## SOURCE
————————

Thanks for the changelog update. This looks really great to me.

> Reported-by: syzbot+d0fc9d3c166bc5e4a94b@...kaller.appspotmail.com
> Signed-off-by: Shakeel Butt <shakeelb@...gle.com>

I think that VM_BUG_ON in has_intersects_mems_allowed is over protective
and it makes the rest of the code a bit more convoluted than necessary.
Is there any reason we just do the check and return true there? Btw.
has_intersects_mems_allowed sounds like a misnomer to me. It suggests
to be a more generic function while it has some memcg implications which
are not trivial to spot without digging deeper. I would go with
oom_cpuset_eligible or something along those lines.

Anyway
Acked-by: Michal Hocko <mhocko@...e.com>

> ---
> Changelog since v2:
> - Further divided the patch into two patches.
> - More cleaned version.
> 
> Changelog since v1:
> - Divide the patch into two patches.
> 
>  fs/proc/base.c      |  3 +--
>  include/linux/oom.h |  1 -
>  mm/oom_kill.c       | 51 ++++++++++++++++++++++++++-------------------
>  3 files changed, 30 insertions(+), 25 deletions(-)
> 
> diff --git a/fs/proc/base.c b/fs/proc/base.c
> index 5eacce5e924a..57b7a0d75ef5 100644
> --- a/fs/proc/base.c
> +++ b/fs/proc/base.c
> @@ -532,8 +532,7 @@ static int proc_oom_score(struct seq_file *m, struct pid_namespace *ns,
>  	unsigned long totalpages = totalram_pages() + total_swap_pages;
>  	unsigned long points = 0;
>  
> -	points = oom_badness(task, NULL, totalpages) *
> -					1000 / totalpages;
> +	points = oom_badness(task, totalpages) * 1000 / totalpages;
>  	seq_printf(m, "%lu\n", points);
>  
>  	return 0;
> diff --git a/include/linux/oom.h b/include/linux/oom.h
> index b75104690311..c696c265f019 100644
> --- a/include/linux/oom.h
> +++ b/include/linux/oom.h
> @@ -108,7 +108,6 @@ static inline vm_fault_t check_stable_address_space(struct mm_struct *mm)
>  bool __oom_reap_task_mm(struct mm_struct *mm);
>  
>  extern unsigned long oom_badness(struct task_struct *p,
> -		const nodemask_t *nodemask,
>  		unsigned long totalpages);
>  
>  extern bool out_of_memory(struct oom_control *oc);
> diff --git a/mm/oom_kill.c b/mm/oom_kill.c
> index e0cdcbd58b0b..9f91cb7036fb 100644
> --- a/mm/oom_kill.c
> +++ b/mm/oom_kill.c
> @@ -64,6 +64,11 @@ int sysctl_oom_dump_tasks = 1;
>   */
>  DEFINE_MUTEX(oom_lock);
>  
> +static inline bool is_memcg_oom(struct oom_control *oc)
> +{
> +	return oc->memcg != NULL;
> +}
> +
>  #ifdef CONFIG_NUMA
>  /**
>   * has_intersects_mems_allowed() - check task eligiblity for kill
> @@ -73,12 +78,18 @@ DEFINE_MUTEX(oom_lock);
>   * Task eligibility is determined by whether or not a candidate task, @tsk,
>   * shares the same mempolicy nodes as current if it is bound by such a policy
>   * and whether or not it has the same set of allowed cpuset nodes.

————————

## MATERIAL PROVIDED
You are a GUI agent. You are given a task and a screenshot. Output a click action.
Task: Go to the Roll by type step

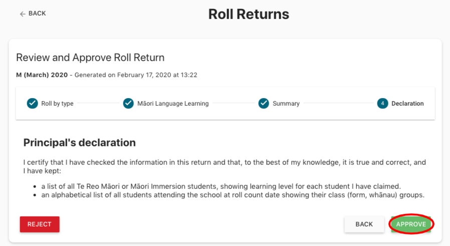(x=57, y=104)
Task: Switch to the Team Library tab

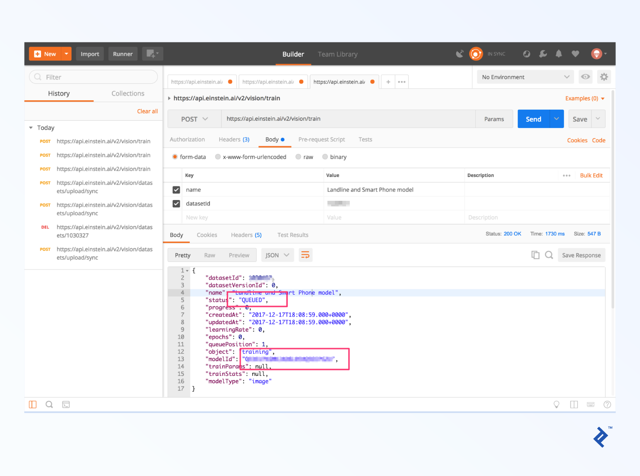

————————

## TASK REQUIREMENTS
A. In the patch reply, what name does the reviewer suggest for has_intersects_mems_allowed?
B. Can you retype the patch reply from "has_intersects_mems_allowed sounds like" to "along those lines."?

## SOLUTIONS TO THE PROBLEMS
A. oom_cpuset_eligible

B.
has_intersects_mems_allowed sounds like a misnomer to me. It suggests
to be a more generic function while it has some memcg implications which
are not trivial to spot without digging deeper. I would go with
oom_cpuset_eligible or something along those lines.